At its core, gender-specific medicine is the science of how normal human biology differs between men and women and how the diagnosis and treatment of disease differs as a function of gender. Dr. Legato’s discoveries and those of her colleagues have led to a personalization of medicine that assists doctors worldwide in understanding the difference in normal function of men and women and in their sex-specific experiences of the same diseases.

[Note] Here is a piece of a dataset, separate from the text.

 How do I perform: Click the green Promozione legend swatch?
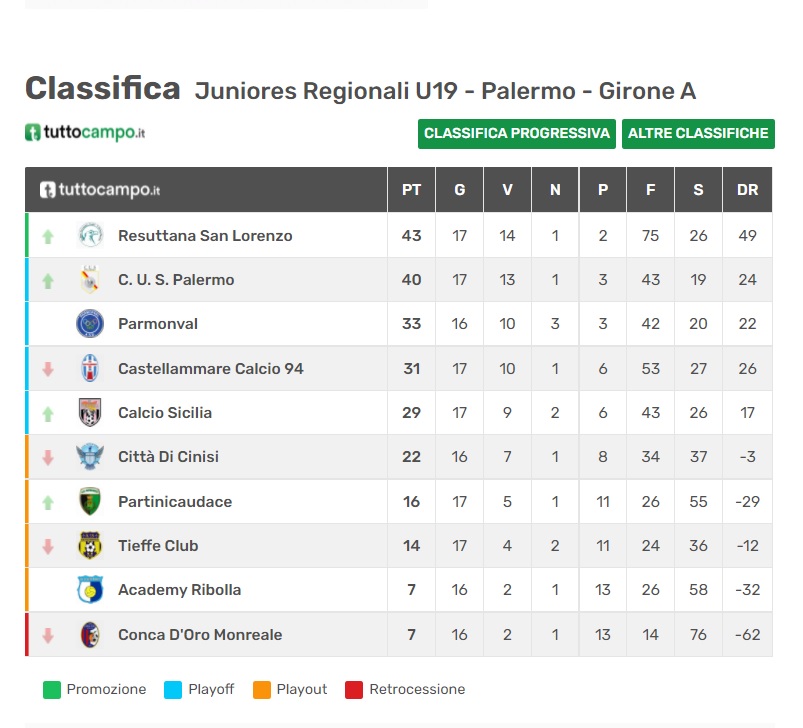coord(52,690)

She began her work in gender-specific medicine by authoring the first book on women and heart disease, The Female Heart: The Truth About Women and Coronary Artery Disease, which won the Blakeslee Award of the American Heart Association in 1992. Because of this research, the cardiovascular community began to include women in clinical trials affirming the fact that the risk factors, symptoms, and treatment of the same disease can be significantly different between the sexes. Convinced that the sex-specific differences in coronary artery disease were not unique, Dr. Legato began a wide-ranging survey of all medical specialties and in 2004, published the first textbook on gender-specific medicine, The Principles of Gender-Specific Medicine. The second edition appeared in 2010 and the third edition, dedicated to explaining how gender impacts biomedical investigation in the genomic era, won the PROSE Award in Clinical Medicine from the Association of American Publishers in 2018. A fourth edition is forthcoming.
She also founded the first scientific journals publishing new studies in the field, The Journal of Gender-Specific Medicine, and a newer version, Gender Medicine, both listed in the Index Medicus of the National Library of Medicine. She has founded a third peer-reviewed, open access journal, Gender and the Genome, which focuses on the impact of biological sex on technology and its effects on human life.
Dr. Legato is the author of multiple works, including: What Women Need to Know (Simon & Schuster, 1997), Eve’s Rib (Harmony Books, 2002), Why Men Never Remember and Women Never Forget (Rodale, 2005), Why Men Die First (Palgrave, 2008), The International Society for Gender Medicine: History and Highlights (Academic Press, 2017), and most recently, The Plasticity of Sex (Academic Press, 2020). Her books have been translated into 28 languages to date.
As an internationally respected authority on gender medicine, Dr. Legato has chaired symposia and made keynote addresses to world congresses in gender-specific medicine in Berlin, Israel, Italy, Japan, Panama, South Korea, Stockholm, and Vienna. In collaboration with the Menarini Foundation, she is co-chairing a symposium on epigenetics, Sex, Gender and Epigenetics: From Molecule to Bedside, to be held in Spring 2021 in Italy. She maintains one of the only gender-specific private practice in New York City, and she has earned recognition as one of the “Top Doctors in New York.”